As was expected, a dominant folding scenario for all studied systems is a three-state folding (i.e., WT and all mutants fold through an intermediate state). An illustrative FEL along the first two PCs, μ(q1,q2)=kBTlnP(q1,q2), of one of the mutants, L26D at 305 K, is plotted in Fig. 1A, in which three states (unfolded, intermediate, and native) can be identified. The representative structures of the states indicate that the L26D mutant in this particular trajectory folds through the first, most dominant pathway. Similar FELs but with different representative structures of intermediate states, in which the second hairpin is formed, are characteristic for the MD trajectories, in which the systems fold through the second type pathway (not shown).

The analyses of the MD trajectories, in which the WT and mutants fold through the third type of pathway (both hairpins form simultaneously), show that only two mutants, L26D and L26W, exhibit two-state and downhill folding scenarios. In particular, L26D at 315 K can undergo both a two-state (Fig. 1D) and downhill folding (Fig. 1G), and L26W at 310 K can fold through the downhill folding scenario (Fig. 1J). The representative structure of the unfolded state in Fig. 1D (two-state folding) is not a typical unfolded structure. It is a mixture of representative structures of intermediate and unfolded states with partially formed hairpin 1. In the FEL, in which L26D undergoes downhill folding (Fig. 1G), two minima can be identified, with native and native-like representative structures; however, both minima are located in the native basin, and the barrier between them is <0.3 kcal/mol. Therefore, we consider it as downhill folding. The rest of the trajectories of WT and L26W, in which both hairpins formed simultaneously, did not exhibit two-state or downhill folding, because the rmsd (unlike PCA) was unable to capture a subtle behavior of one of the hairpins inducing an intermediate state (13).

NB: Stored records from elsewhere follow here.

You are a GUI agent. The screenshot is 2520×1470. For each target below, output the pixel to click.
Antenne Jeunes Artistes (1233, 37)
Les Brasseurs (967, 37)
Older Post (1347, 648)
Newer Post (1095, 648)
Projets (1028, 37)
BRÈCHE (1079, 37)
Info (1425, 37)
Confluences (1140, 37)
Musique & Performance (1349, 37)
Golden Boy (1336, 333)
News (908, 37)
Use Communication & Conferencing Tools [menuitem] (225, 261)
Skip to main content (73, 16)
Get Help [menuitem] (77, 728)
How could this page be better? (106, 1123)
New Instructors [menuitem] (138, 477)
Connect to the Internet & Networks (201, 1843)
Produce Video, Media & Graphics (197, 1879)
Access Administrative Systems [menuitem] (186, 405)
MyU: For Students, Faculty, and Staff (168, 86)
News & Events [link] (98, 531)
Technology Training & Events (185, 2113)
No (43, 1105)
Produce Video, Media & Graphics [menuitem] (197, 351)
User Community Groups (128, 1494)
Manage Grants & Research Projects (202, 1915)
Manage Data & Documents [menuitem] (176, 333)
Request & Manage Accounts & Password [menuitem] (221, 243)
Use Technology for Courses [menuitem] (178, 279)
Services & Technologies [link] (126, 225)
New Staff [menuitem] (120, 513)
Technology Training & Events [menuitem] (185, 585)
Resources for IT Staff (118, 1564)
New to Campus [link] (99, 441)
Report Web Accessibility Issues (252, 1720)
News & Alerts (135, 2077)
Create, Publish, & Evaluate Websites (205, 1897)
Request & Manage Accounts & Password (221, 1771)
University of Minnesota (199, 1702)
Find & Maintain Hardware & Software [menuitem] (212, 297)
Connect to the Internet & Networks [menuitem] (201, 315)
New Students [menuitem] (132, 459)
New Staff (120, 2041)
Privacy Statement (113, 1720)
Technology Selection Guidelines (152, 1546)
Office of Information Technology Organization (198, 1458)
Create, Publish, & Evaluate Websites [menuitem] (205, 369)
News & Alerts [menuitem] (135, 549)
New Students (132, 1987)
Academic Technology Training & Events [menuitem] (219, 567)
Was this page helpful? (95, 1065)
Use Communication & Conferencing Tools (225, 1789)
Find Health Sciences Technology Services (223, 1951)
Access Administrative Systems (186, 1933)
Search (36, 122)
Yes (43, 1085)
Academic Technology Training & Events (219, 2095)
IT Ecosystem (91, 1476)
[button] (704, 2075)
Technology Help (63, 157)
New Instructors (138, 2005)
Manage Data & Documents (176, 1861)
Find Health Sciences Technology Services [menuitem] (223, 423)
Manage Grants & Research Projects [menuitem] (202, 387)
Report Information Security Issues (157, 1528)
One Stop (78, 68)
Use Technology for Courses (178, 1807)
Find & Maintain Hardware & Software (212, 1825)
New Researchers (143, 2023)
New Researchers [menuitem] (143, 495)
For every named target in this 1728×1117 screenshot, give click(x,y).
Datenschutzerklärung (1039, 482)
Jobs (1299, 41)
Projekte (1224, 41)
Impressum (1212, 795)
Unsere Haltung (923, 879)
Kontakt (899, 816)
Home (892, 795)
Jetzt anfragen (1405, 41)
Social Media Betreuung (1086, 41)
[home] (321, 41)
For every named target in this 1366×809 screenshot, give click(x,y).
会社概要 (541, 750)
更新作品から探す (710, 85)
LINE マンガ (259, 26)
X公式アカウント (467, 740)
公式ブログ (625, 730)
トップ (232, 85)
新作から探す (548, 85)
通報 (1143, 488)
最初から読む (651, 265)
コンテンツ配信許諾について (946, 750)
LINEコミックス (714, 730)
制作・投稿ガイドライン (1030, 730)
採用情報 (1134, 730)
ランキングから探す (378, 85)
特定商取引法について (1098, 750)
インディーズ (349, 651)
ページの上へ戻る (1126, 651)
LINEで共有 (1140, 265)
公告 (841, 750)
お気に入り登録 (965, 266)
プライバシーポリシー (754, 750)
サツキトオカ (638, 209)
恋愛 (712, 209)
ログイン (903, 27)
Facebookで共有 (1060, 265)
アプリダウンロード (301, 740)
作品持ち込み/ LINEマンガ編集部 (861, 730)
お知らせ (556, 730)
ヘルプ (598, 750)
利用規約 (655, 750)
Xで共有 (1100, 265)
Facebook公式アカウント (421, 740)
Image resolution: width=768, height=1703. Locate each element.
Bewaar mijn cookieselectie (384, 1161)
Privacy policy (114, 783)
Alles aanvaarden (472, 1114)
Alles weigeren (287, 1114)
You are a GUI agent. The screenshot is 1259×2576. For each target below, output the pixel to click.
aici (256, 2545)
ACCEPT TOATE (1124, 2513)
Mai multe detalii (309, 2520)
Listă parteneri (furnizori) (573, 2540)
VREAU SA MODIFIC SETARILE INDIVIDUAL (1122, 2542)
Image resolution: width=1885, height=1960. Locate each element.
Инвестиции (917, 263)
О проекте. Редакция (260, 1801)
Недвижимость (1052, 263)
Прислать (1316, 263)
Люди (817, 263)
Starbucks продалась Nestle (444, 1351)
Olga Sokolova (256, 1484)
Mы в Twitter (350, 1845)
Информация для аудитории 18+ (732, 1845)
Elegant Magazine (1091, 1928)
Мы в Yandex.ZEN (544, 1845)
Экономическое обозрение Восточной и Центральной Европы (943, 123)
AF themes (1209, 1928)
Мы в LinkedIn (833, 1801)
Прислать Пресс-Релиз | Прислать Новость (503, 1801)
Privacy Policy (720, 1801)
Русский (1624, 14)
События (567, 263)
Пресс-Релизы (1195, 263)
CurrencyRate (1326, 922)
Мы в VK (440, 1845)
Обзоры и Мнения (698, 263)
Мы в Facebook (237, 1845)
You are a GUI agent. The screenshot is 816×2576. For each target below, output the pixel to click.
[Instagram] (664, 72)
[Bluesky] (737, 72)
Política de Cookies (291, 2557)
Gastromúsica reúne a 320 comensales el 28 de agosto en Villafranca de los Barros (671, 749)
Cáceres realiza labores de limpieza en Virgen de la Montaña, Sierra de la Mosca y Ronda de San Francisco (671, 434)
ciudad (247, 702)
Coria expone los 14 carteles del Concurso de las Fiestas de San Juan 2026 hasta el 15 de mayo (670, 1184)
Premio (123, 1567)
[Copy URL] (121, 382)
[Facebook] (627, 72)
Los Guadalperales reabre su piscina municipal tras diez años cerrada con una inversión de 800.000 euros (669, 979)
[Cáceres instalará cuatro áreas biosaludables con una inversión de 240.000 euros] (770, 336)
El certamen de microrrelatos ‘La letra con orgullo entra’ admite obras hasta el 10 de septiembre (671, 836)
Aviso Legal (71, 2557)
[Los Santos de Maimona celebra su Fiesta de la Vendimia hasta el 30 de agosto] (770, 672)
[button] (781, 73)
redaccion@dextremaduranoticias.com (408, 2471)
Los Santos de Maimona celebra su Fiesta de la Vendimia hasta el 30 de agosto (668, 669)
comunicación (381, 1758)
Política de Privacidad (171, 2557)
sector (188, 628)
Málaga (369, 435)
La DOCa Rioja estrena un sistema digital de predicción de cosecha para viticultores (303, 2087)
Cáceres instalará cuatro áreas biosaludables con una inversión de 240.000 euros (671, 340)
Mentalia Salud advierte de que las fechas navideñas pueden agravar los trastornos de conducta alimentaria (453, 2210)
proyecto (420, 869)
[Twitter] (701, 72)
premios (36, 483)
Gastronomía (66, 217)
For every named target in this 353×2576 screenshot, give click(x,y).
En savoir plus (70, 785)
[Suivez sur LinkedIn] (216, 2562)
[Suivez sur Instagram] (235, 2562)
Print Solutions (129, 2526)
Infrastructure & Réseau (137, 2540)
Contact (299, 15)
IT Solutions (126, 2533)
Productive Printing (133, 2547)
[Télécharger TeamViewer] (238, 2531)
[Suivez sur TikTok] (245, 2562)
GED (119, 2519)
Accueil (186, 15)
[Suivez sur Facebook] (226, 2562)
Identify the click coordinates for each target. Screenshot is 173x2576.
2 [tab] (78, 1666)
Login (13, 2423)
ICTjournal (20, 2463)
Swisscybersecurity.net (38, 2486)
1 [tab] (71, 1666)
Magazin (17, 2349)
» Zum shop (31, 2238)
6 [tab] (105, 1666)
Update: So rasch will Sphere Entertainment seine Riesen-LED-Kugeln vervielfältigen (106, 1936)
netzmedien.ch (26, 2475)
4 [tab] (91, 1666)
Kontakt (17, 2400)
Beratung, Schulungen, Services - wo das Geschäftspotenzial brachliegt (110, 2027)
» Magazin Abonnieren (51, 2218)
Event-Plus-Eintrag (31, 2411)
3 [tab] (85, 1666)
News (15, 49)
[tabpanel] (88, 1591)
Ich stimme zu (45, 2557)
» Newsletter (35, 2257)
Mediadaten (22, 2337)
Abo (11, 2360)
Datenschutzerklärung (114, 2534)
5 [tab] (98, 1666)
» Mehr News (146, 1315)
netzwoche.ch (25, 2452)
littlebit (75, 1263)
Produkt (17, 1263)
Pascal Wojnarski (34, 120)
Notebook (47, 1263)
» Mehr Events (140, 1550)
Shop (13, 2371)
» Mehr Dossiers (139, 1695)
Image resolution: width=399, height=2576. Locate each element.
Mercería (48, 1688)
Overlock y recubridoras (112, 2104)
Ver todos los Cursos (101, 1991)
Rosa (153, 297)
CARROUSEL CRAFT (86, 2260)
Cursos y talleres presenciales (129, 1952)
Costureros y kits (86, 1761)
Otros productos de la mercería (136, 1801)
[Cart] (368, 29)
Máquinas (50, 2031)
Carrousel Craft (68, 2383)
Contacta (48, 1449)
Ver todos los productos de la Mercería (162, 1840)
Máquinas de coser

Apart from the FELs, we have calculated the contributions of the two main principal modes [solid lines with filled (principal mode 1) and empty (principal mode 2) circles in Fig. 1] to the MSFs along the θ- (Fig. 1 B, E, H, and K) and γ-angles (Fig. 1 C, F, I, and L) and the percentages of the total fluctuations captured by the PCs (Fig. 1M) for the three-state, two-state, and downhill folding trajectories.

The main contributions to the fluctuations in a three-state folding trajectory come from all three β-strands and the second turn (Fig. 1 B and C). These results are in agreement with our earlier results on WT FBP28 (15). The main contributions to the fluctuations in a two-state folding trajectory come from the N terminus, the third β-strand, and the second turn (Fig. 1 E and F). There is no contribution from the first β-strand and the first turn, and there are minimal contributions from the middle β-strand, which indicate that the largest part of hairpin 1 forms very fast. These results explain why the representative structure of the unfolded state in a two-state folding trajectory (Fig. 1D) differs from a typical unfolded structure. Contributions to the fluctuations in downhill folding trajectories of L26D (Fig. 1 H and I) and L26W (Fig. 1 K and L) are almost identical (i.e., they come from the N terminus, the first β-strand, and the first turn). There is no contribution from the second turn, and there are some minor contributions from the third β-strand, the main “players” in the emergence of the intermediate state, which explains why L26D and L26W fold through the downhill folding scenario (i.e., without an intermediate state).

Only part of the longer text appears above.